Он замолчал, Вера тоже молчала, он сидел сгорбившись и смотрел на свои руки, потом поднял глаза на Веру и сказал:
— Вы её обидели. Я уже понял, что для вас всё в этом мире шуточки, но это — не те вещи, с которыми можно шутить. Вы оскорбили мою мать, прилюдно и унизительно. Она не прощает этого никому. Она не даст разрешения на наш брак, теперь уже точно никогда, можно даже не надеяться.
— Как будто до этого надеяться можно было, — тихо сказала Вера, с мягкой иронией человека, который никого не хочет обидеть, но и выслушивать бред тоже желанием не горит. Министр тихо рассмеялся и медленно глубоко вдохнул, запрокидывая голову и глядя на ветки деревьев и маленькие фонарики на цепочках. Вера изобразила шутливое кокетство и добавила: — И вообще, это довольно странно — спрашивать разрешения на брак у мамы. В моём мире обычно спрашивают у той женщины, на которой хотят жениться. Или вы решили, что с мамой будет проще?

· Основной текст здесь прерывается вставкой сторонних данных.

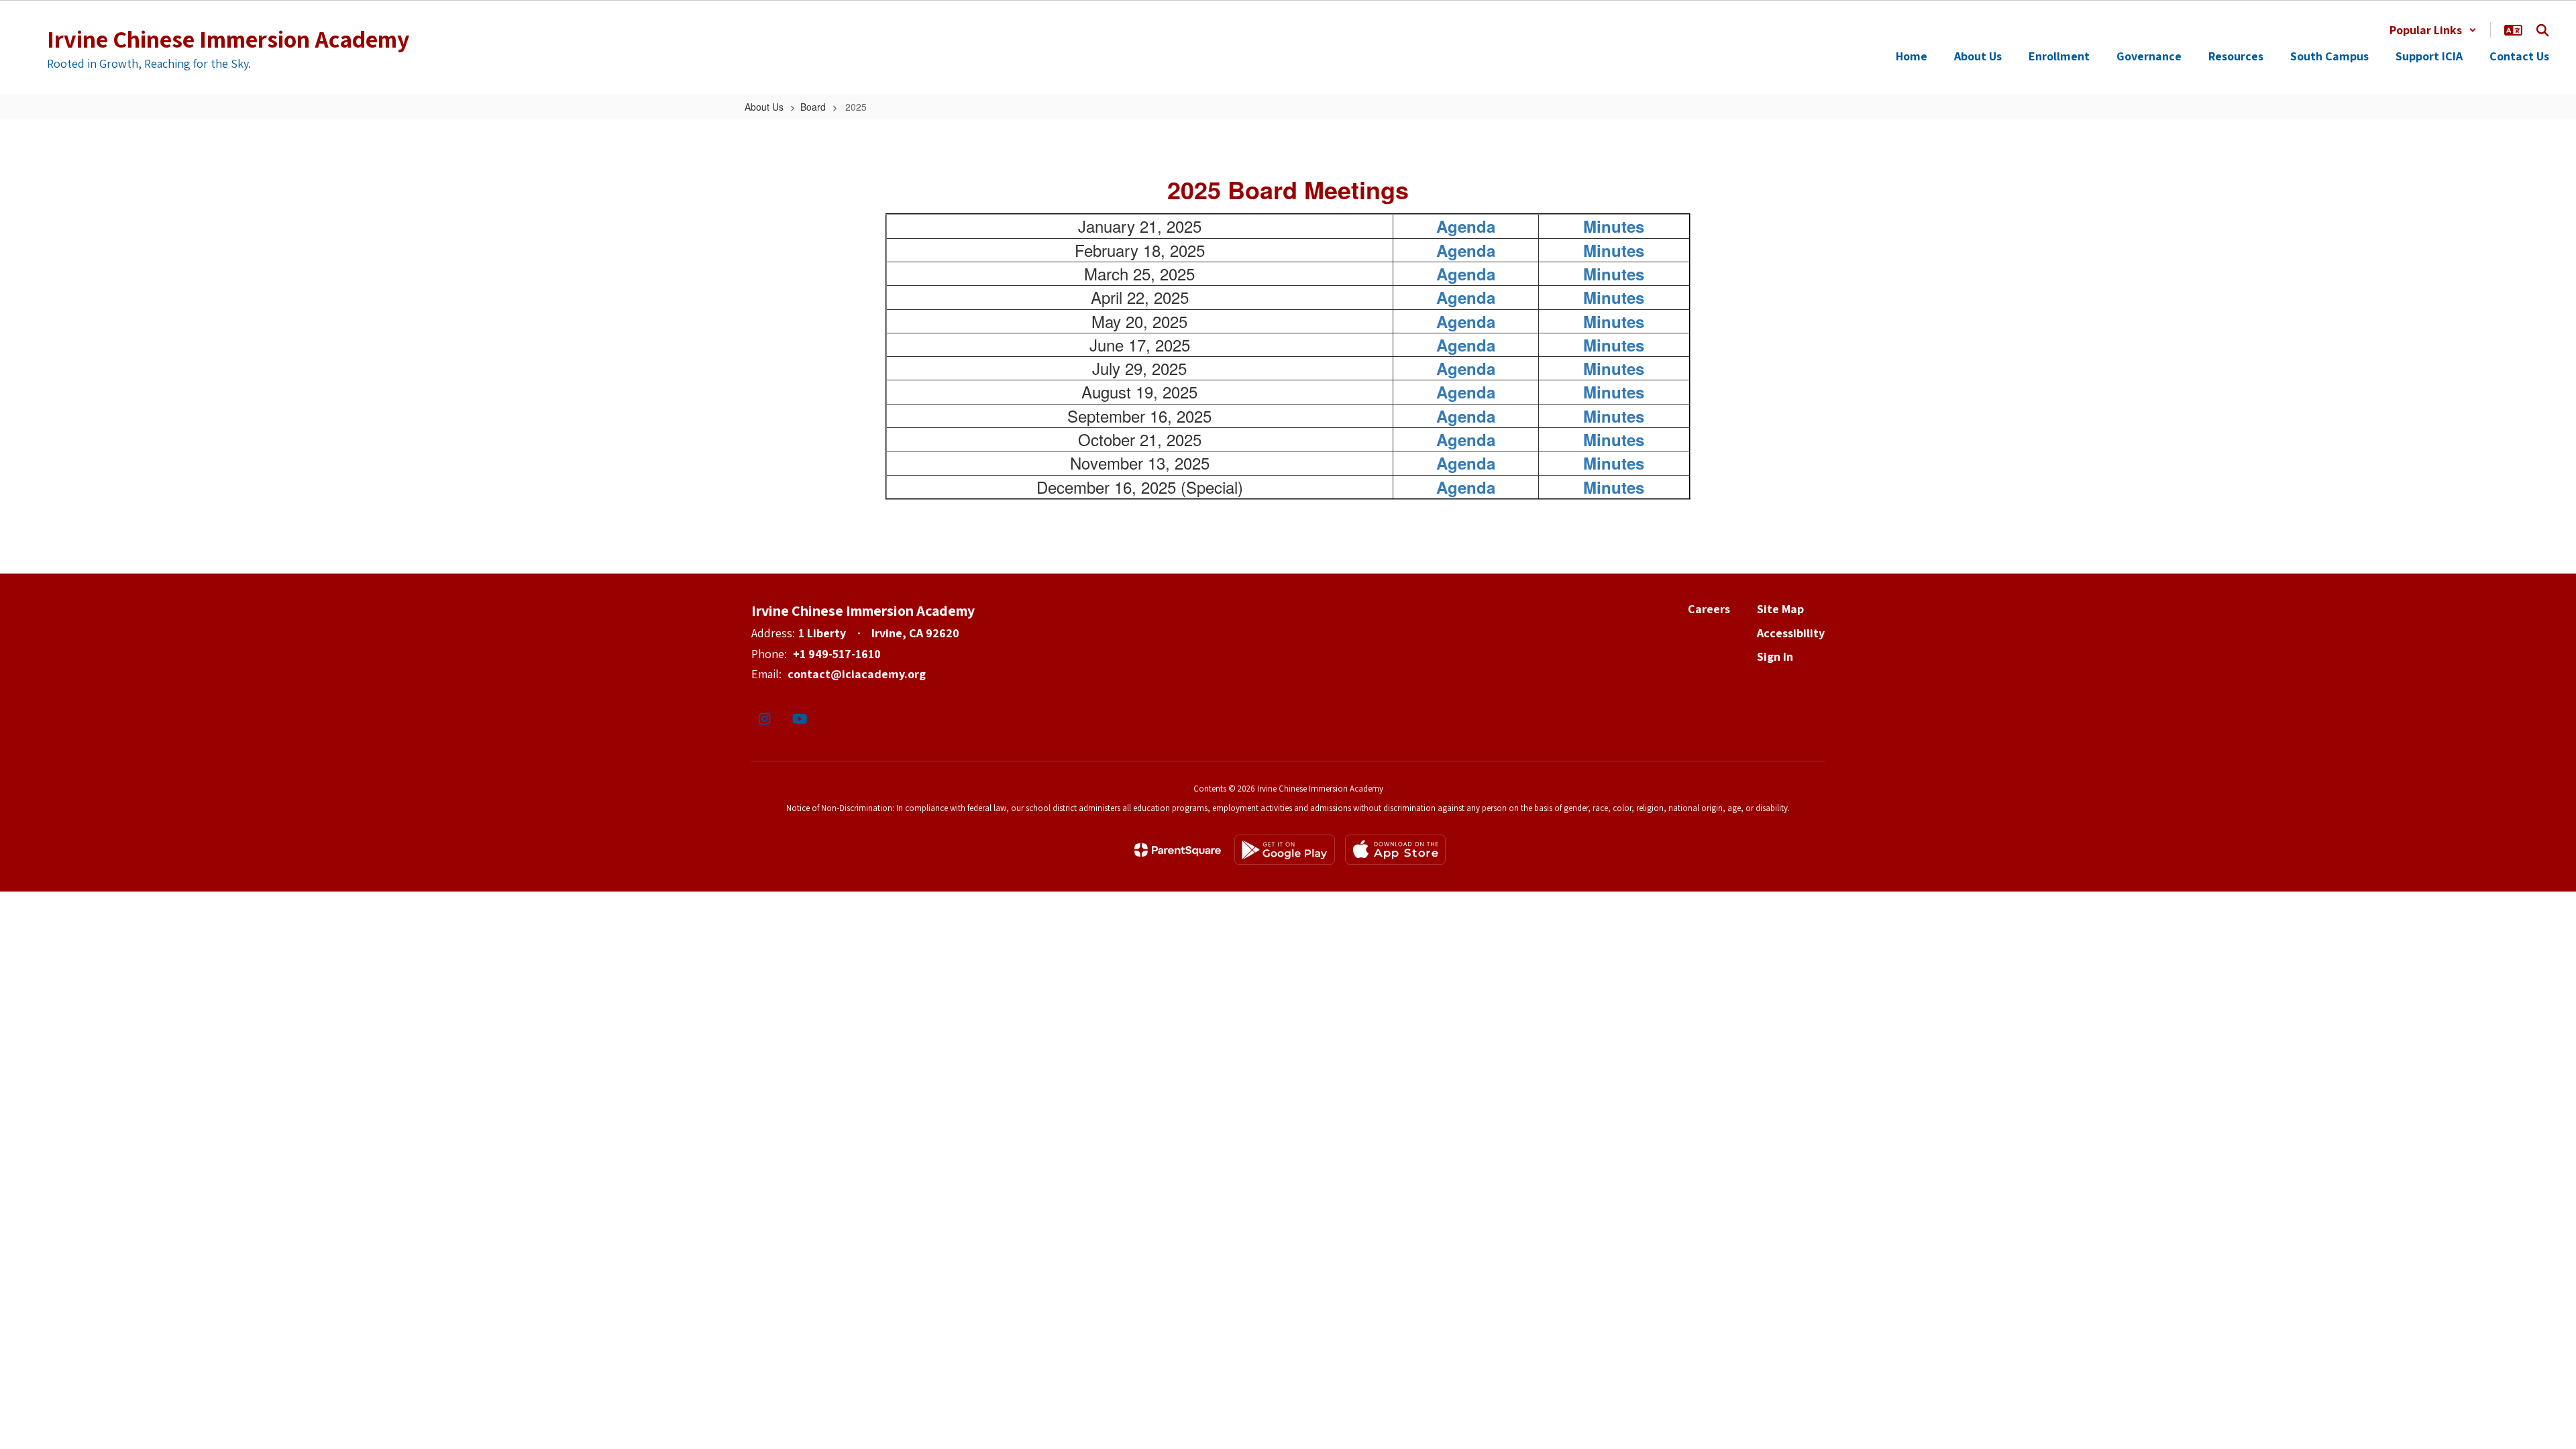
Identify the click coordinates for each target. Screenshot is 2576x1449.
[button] (2433, 30)
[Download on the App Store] (1395, 850)
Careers (1709, 608)
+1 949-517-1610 (837, 653)
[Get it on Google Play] (1284, 850)
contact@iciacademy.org (857, 674)
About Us (764, 106)
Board (813, 106)
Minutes (1613, 226)
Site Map (1780, 608)
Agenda (1465, 226)
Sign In (1775, 656)
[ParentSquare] (1177, 850)
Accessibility (1791, 633)
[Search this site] (2542, 30)
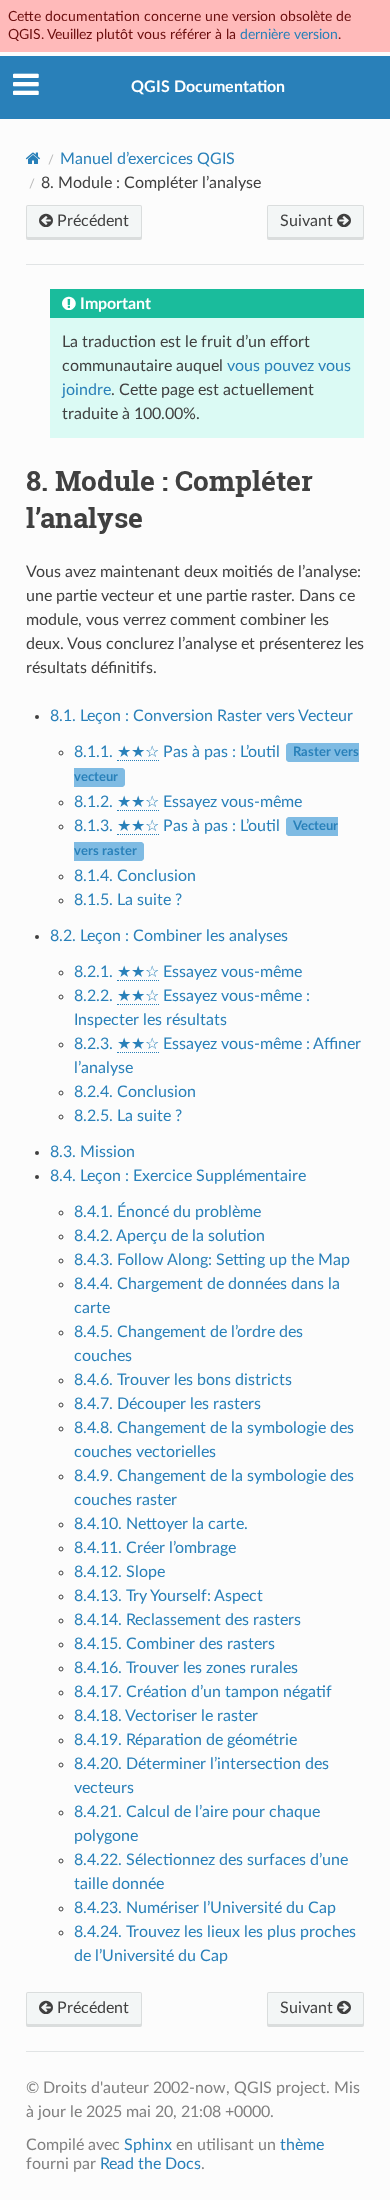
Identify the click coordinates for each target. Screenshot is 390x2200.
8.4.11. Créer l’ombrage (155, 1548)
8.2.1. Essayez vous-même (188, 972)
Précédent (91, 221)
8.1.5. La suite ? (128, 900)
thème (302, 2145)
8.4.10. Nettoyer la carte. (161, 1524)
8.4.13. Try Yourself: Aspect (168, 1596)
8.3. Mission (92, 1152)
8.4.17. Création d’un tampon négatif (203, 1692)
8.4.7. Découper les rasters (167, 1404)
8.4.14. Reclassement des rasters (187, 1620)
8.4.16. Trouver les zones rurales (186, 1668)
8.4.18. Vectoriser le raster (166, 1716)
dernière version (289, 34)
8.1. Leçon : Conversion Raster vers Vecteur (201, 716)
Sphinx (148, 2145)
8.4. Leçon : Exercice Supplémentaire (178, 1176)
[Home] (33, 158)
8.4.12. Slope (119, 1572)
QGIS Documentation (208, 87)
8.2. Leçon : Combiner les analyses (169, 936)
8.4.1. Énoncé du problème (167, 1212)
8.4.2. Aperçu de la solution (169, 1236)
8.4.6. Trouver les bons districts (183, 1380)
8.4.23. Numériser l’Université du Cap (205, 1908)
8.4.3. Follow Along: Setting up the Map (212, 1260)
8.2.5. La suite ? (128, 1116)
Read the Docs (150, 2164)
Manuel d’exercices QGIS (147, 159)
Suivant (308, 221)
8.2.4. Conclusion (135, 1092)
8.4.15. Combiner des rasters (174, 1644)
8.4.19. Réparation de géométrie (185, 1740)
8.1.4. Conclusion (135, 876)
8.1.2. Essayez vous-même (188, 802)
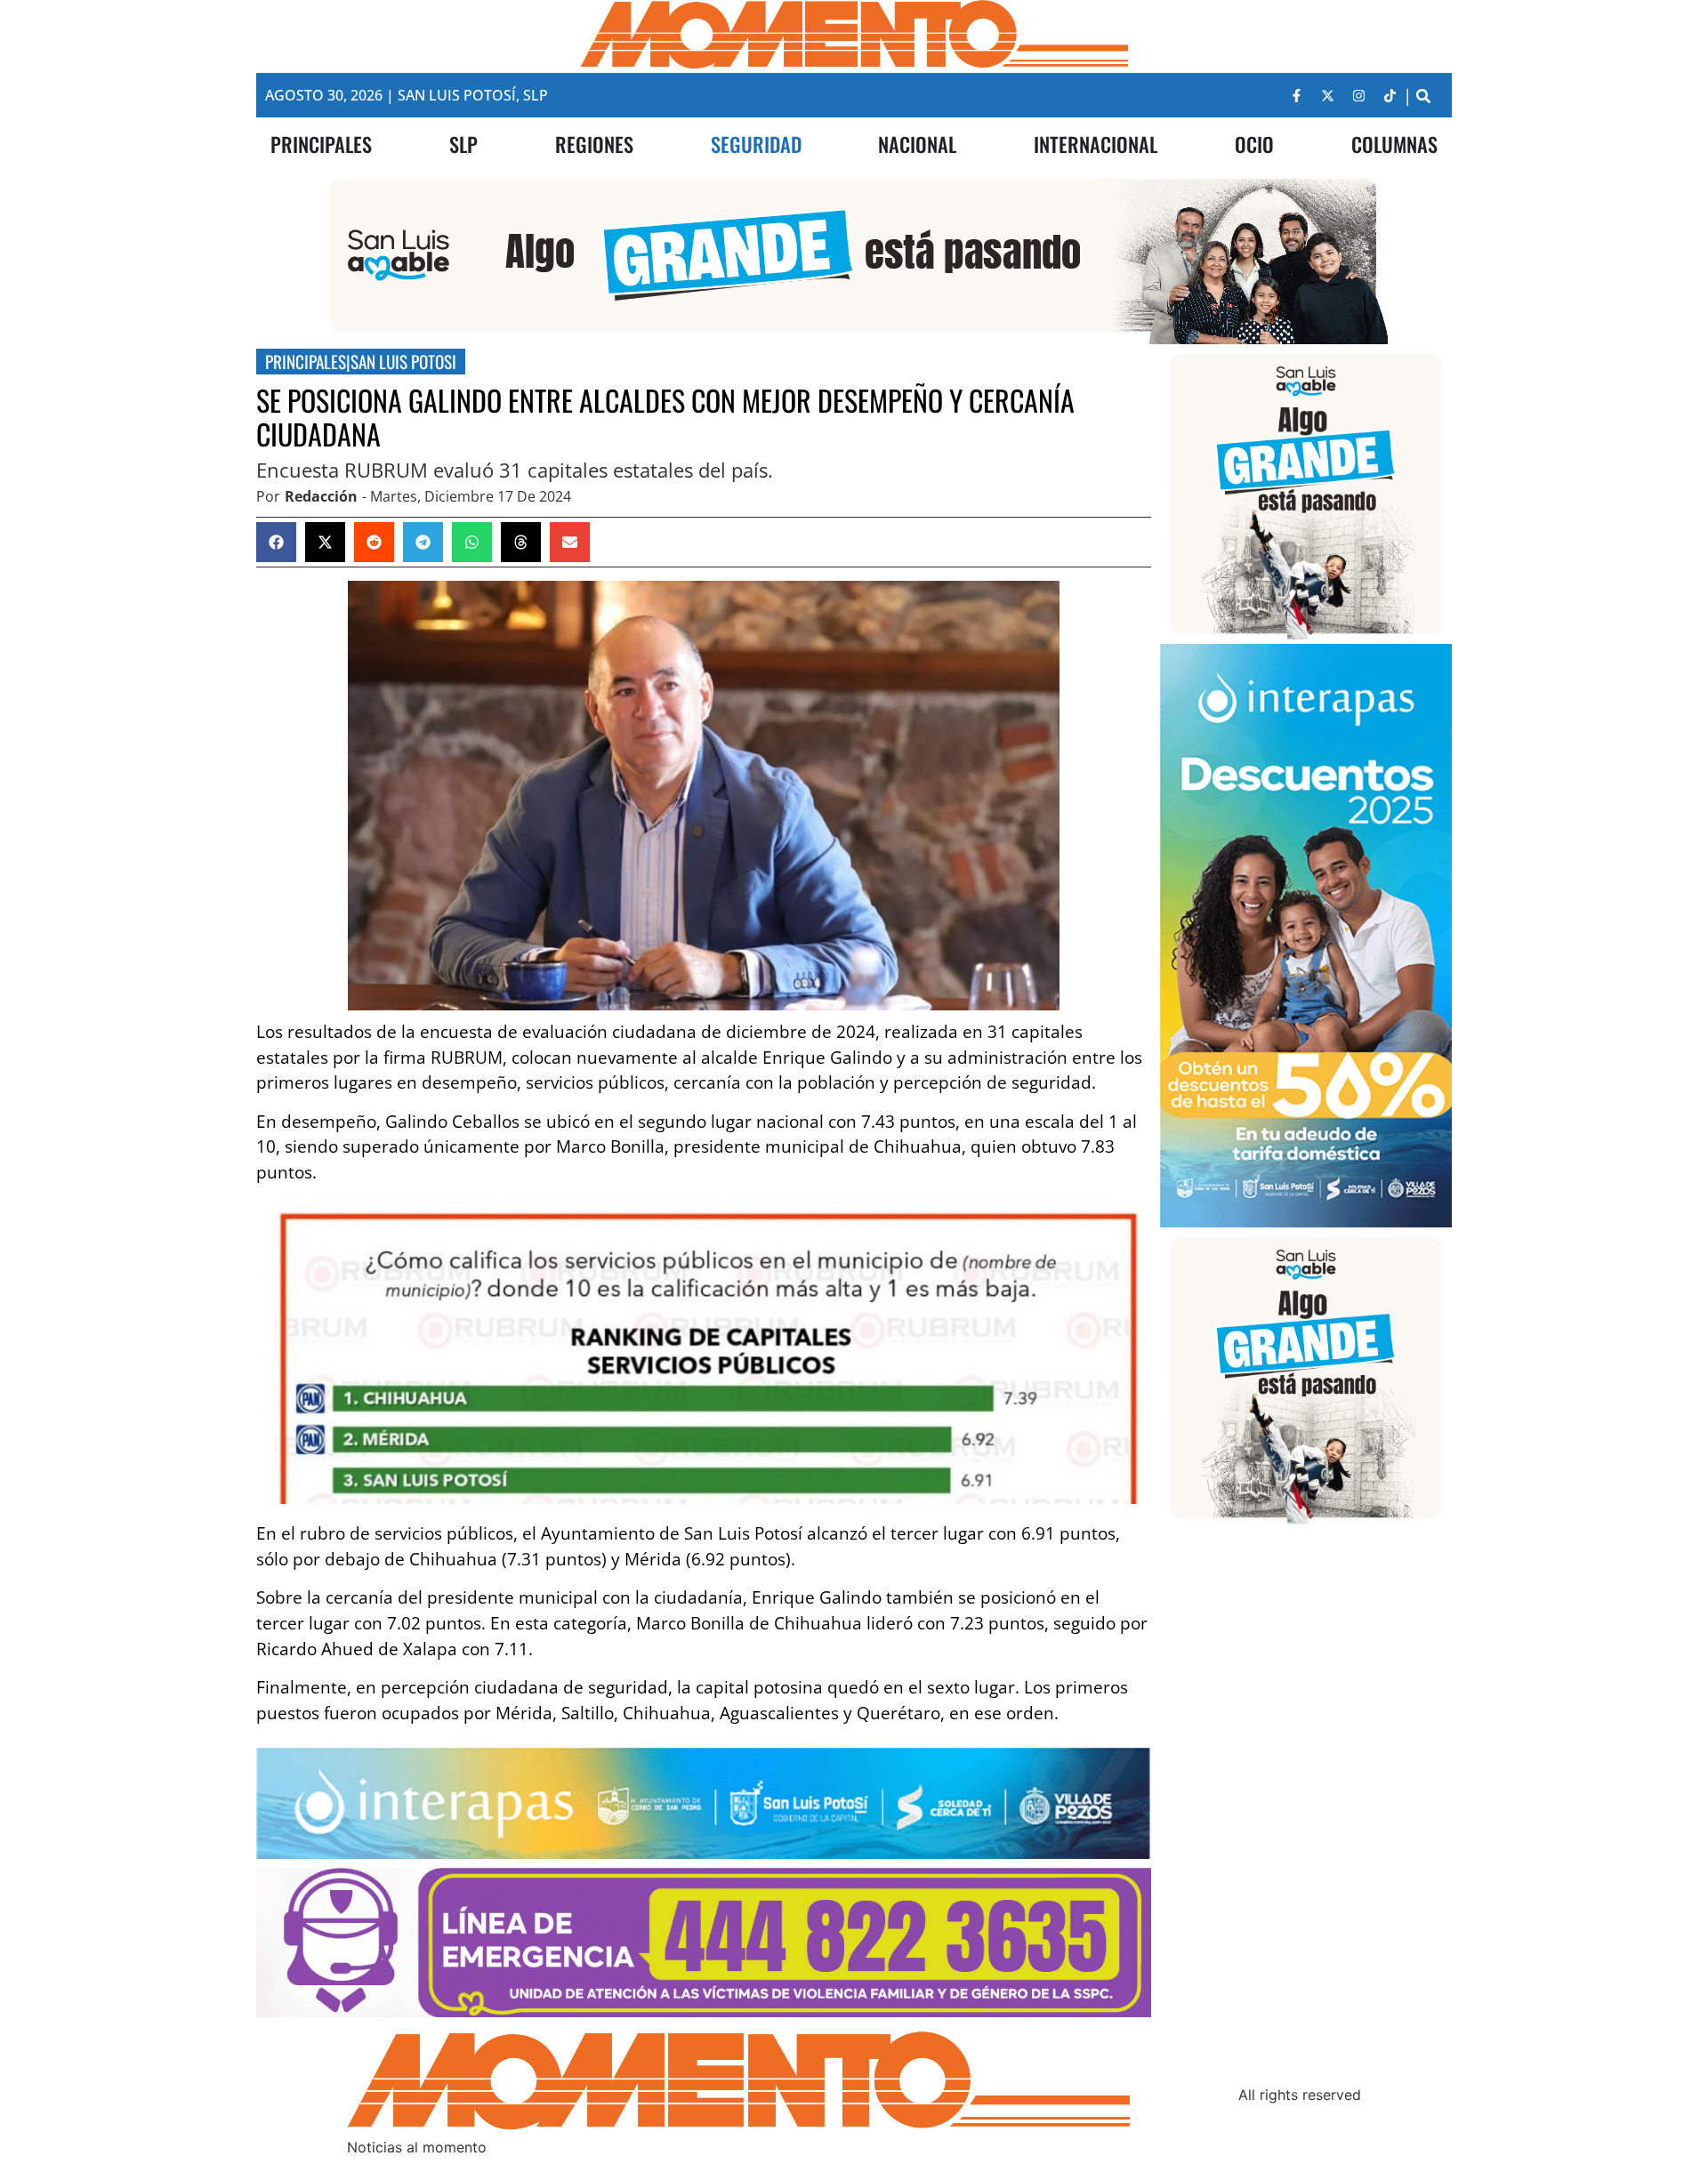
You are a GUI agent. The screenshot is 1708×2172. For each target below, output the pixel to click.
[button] (1423, 95)
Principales (305, 361)
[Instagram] (1358, 95)
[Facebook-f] (1296, 95)
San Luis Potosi (403, 361)
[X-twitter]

Он рассмеялся громче, скосил глаза на Веру и шутливо вздохнул:
— Да, пожалуй. — Опять закрыл глаза и долго сидел молча, медленно дыша, потом приоткрыл глаза и ровно спросил: — О чём вы говорили с генералом Ченом?
— У вас нет записи?
Министр нахмурился и сел ровно, сказал с раздражением, которое даже не пытался прятать:
— У меня есть запись всего на свете, что мне теперь, вообще с вами не разговаривать? Если я спрашиваю, значит, я хочу услышать ответ.
— Если я спрашиваю, я тоже хочу услышать ответ, представляете? И даже если не спрашиваю, всё равно хочу. И когда вы резко начинаете вести себя так, как будто что-то случилось, но не говорите мне, что именно, я всё вижу. И я буду мстить. Симметрично.
— Что вы хотите узнать?
— Я хочу знать всё. Начать можете с тех листов, которые вам принесли на третью квартиру, а вы мне не прочитали.
Он мрачно усмехнулся и стал перечислять скучающим тоном:
— Вы обидели не только мою мать, но и главу старшего дома Кан, первого наследника Кан, старшую женщину Кан, двух младших женщин и ещё толпу народа, каждый из которых мгновенно отправил на моё имя дипломатическую ноту, выражающую крайнюю степень удивления тем, как я умудрился так низко пасть. Пять благородных домов отозвали свои приглашения, которые раньше отправляли на моё имя, потому что теперь они не рады будут меня видеть на своих праздниках.
— А раньше они были рады?
Министр опять мрачно усмехнулся и качнул головой:
— Никто никому не рад, Вера, и я не рад торчать на этих фестивалях, я их ненавижу, потому, что для меня лично, все эти цыньянские праздники — карнавал унижения. Я обязан на них ходить, хотя тут каждый считает своим долгом меня завуалированно облить помоями из-за моего происхождения и почти закрытого дома, а самые близкие родственники, типа старшей Кан, делают это таким образом, чтобы в очередной раз напомнить, что я полностью завишу от благосклонности своей матери, и раз уж я до сих пор не женат, то благосклонностью она меня не особенно одаривает, а значит, я плохой сын, и должен лучше стараться. А я хожу и думаю — куда ещё лучше, в какую сторону, расскажите мне хоть кто-нибудь, я белый дикарь, я в Карне вырос, я ваших танцев вокруг темы в упор не понимаю. Что я делаю не так?
— Вы слишком добры, — нежно прошептала Вера, он рассмеялся, посмотрел на неё и сказал:
— А если серьёзно?
— Попробуйте мыслить логически. Я понимаю, что это сложно, но вы попытайтесь. Я вам сейчас расскажу охренительную историю, а вы потом, когда поедите и отдохнёте, будете хорошо над этим всем думать, а пока просто слушайте и запоминайте. Готовы?